Can someone please provide some education/ direction to resources on this topic. Seems like a simple concept but I am getting lost in the details...much obliged.
What details are you lost in? This is my main exit, and entrance strategy.
So, if I have a motivated seller with 100% equity in the property and use seller financing, would the seller transfer the deed into my name and I (my tenant) makes payments (and the difference is "profit" to me)?...
And what recourse does the seller have should there be a default in payment? Foreclosure?
So where's the "cash out refi"?
Your second post seems completely unrelated to the first. So I suspect you have more questions in mind.

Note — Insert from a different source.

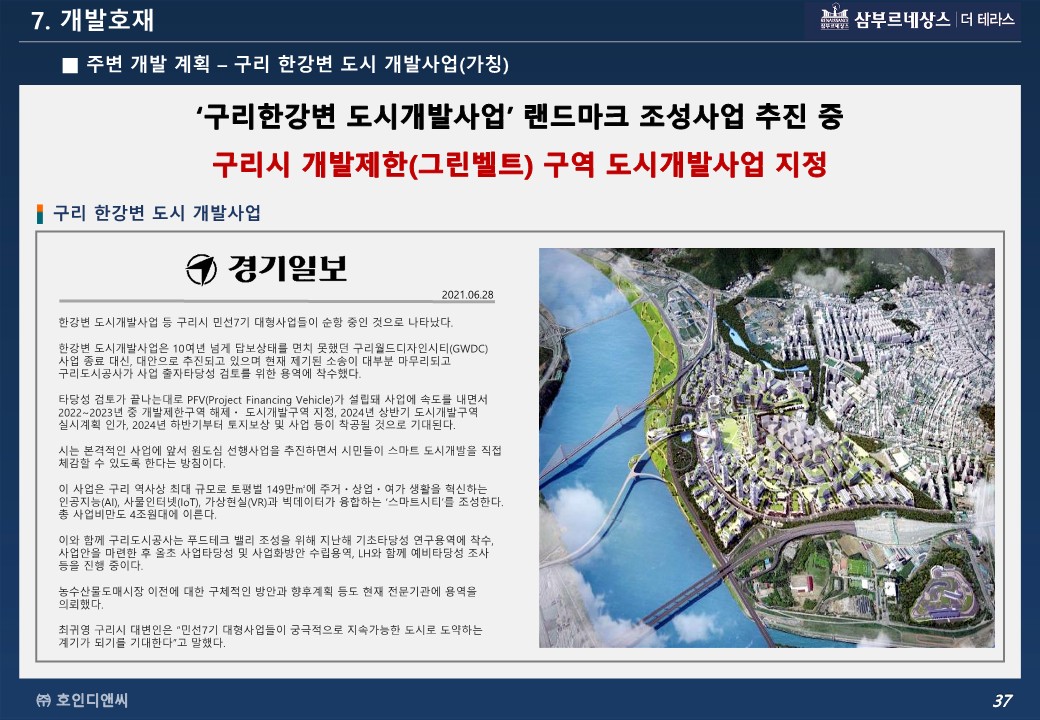Click the page number 37
This screenshot has width=1040, height=720.
tap(1003, 698)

If you own a property and you get a new loan on it then you're doing a refinance loan. Doesn't matter if there is an existing loan or not. The distinction is that you already own it rather than a "purchase money mortgage" which is used to acquire a property.

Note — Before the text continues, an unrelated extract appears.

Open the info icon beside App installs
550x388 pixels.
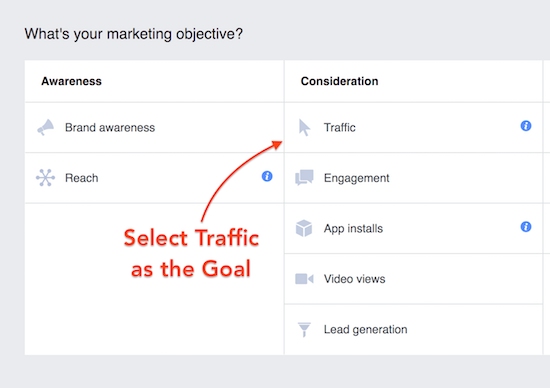coord(526,227)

If you do the refinance you might be just paying off an existing loan. That's a "rate and term refi". Or, if you actually get a check out of the refinance its a "cash out" refi. You might do a cash out refi to get cash to use for some other purpose.
If a seller sells you a free and clear property and holds a loan to you for part or all of the purchase you've just done a straight owner carried deal. This works exactly like buying a property with a mortgage. You get a deed and are now the owner. Someone lends you money and you give them a deed of trust or mortgage on the property. That gives them a security interest. That is, the ability to foreclose if you don't make the payments. The difference between a seller carried mortgage and one from a bank is simply who's making the loan.
There are other forms of seller financing, though, where the title is not transferred. A "land contract" aka "contract for deed" works like a car loan. You get possession but not ownership (i.e., "the deed"). You don't get ownership until you finish the contract.
Another form of seller financing is a lease/option. The lease gives you possession and the option gives you the right to buy.
Jon, thanks for the response...and thanks for understanding the question; I am talking about two different topics...just realized that. So, if I buy a property for cash and complete a rehab (which increases the appraised value), I can simply request a mortgage on the property from a lender? Would the "cash-out" be the difference in the purchase price and appraised value?
Cash Purchase $50,000
Total Investment $75,000
Appraised Value $100,000
I own this property free and clear (minus taxes and such). But there was never financing to begin with...so why is this a "re-fi." And why does this strategy make sense? It would be necessary to put a tenant in the property to cover the mortgage payment...? etc., etc.
I don't know the answers to your questions but I am working on a cash-out refi on a rental right now. I was only able to find cash out up to 75% of appraised value on investment property. In your scenario, you would get your cash out to use in another investment thus making your investment in property number one zero dollars. If rents cover mortgage and expenses then you have a good deal in my book. Cash is king, they say.
I know there are some holding rules as far as how long you have to hold property before a cash out. Hopefully someone more experienced will chime in. I would suggest calling some lenders. One told me that they only did full cash outs if I had four or fewer mortgages. Sometimes difficult to know which are laws and which are bank rules.
@Will Pritchett As far as how long you need to hold the property before refinancing, that depends on the lender. Most banks, or other traditional lenders, will require between 6-12 months of seasoning before a refi.
On the other hand, non-traditional or private sources, like mine, may not require any seasoning at all. Although I do have a local bank that will do 75% ARV with no seasoning.
@Joe Villeneuve So, a couple of questions/observations:
In order to do a cash-out refi, I would need considerable equity in a property for it to make sense?
And there are limits on LTV based on the appraised value of the property?
It feels like the cash-out re-fi is like a HELOC...so why would I refi over a HELOC?
@Brandon Sturgill Better terms. Easier to get in most cases...at least in my area.